§ EXERCISE PROMPT
Reproduce exactly the line containing "You are a computer-use agent. 720x451 pixels." and each line after it until the listing ends, leaving pictures out.

§ PROVIDED DATA
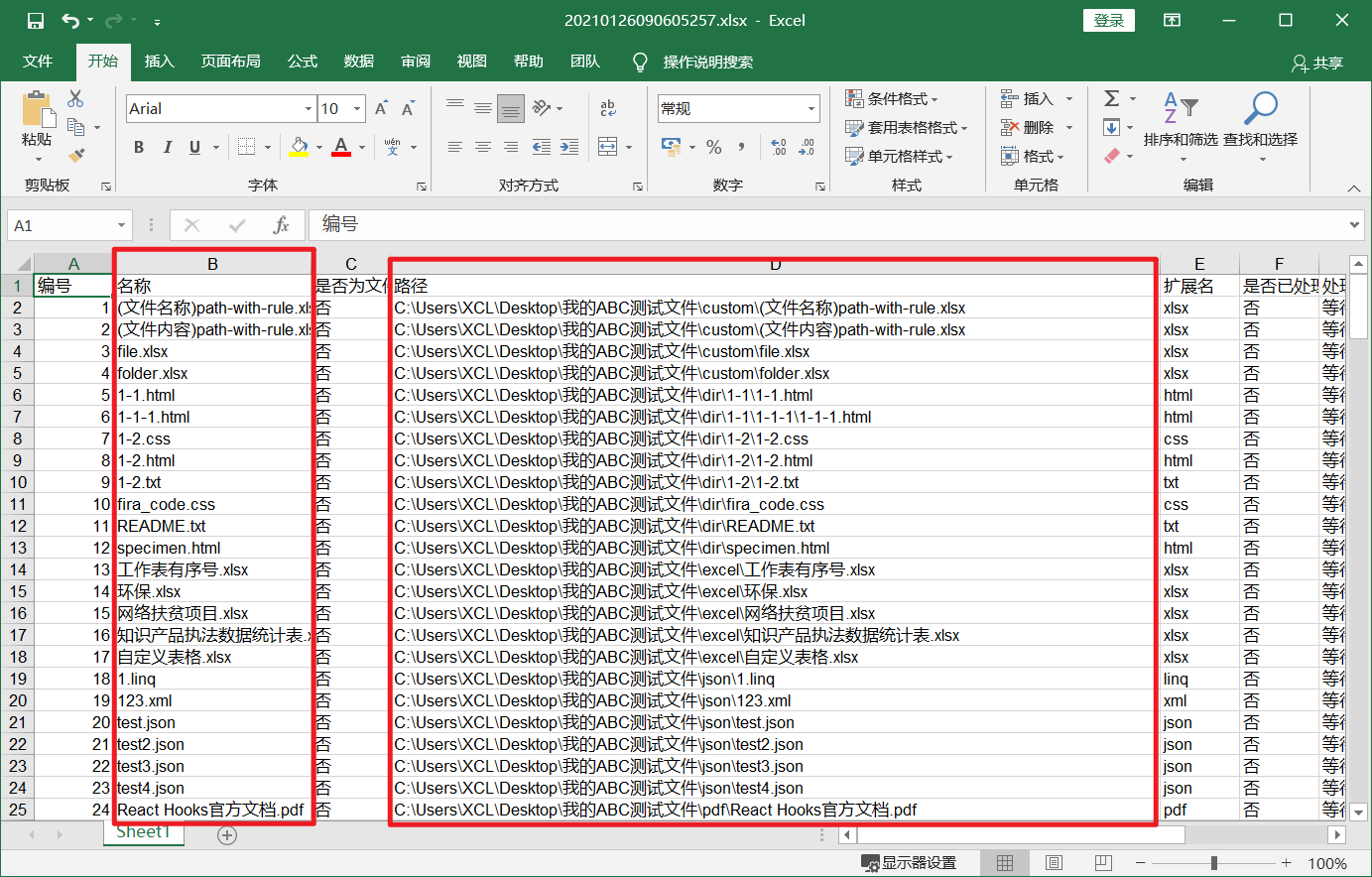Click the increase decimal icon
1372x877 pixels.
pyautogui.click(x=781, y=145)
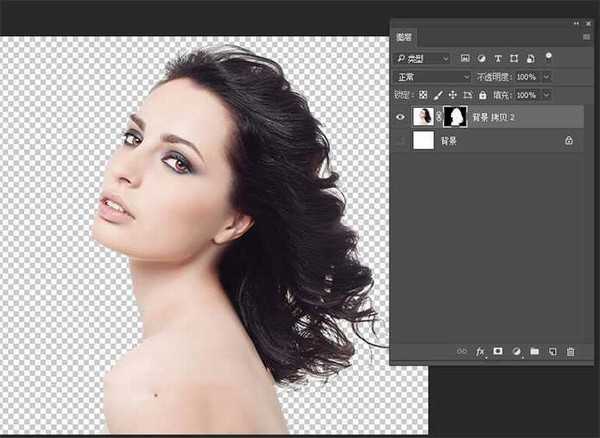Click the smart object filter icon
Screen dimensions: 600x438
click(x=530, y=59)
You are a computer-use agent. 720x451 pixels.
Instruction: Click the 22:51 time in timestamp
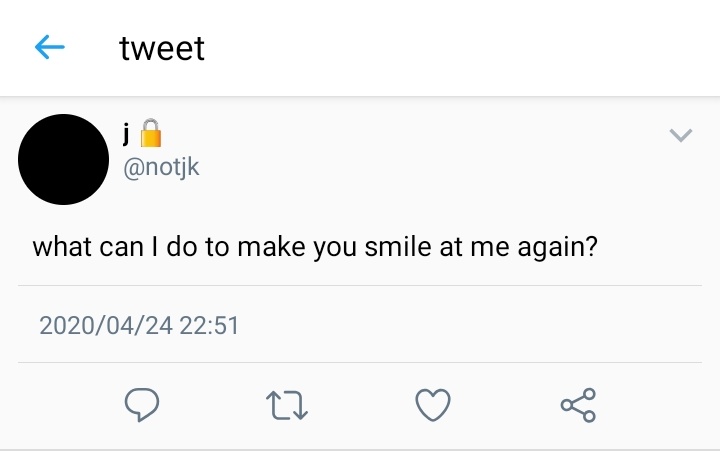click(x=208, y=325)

§ RESPONSE AREA
You are a computer-use agent. 720x451 pixels.
Instruction: Click the 22:51 time in timestamp
click(x=208, y=325)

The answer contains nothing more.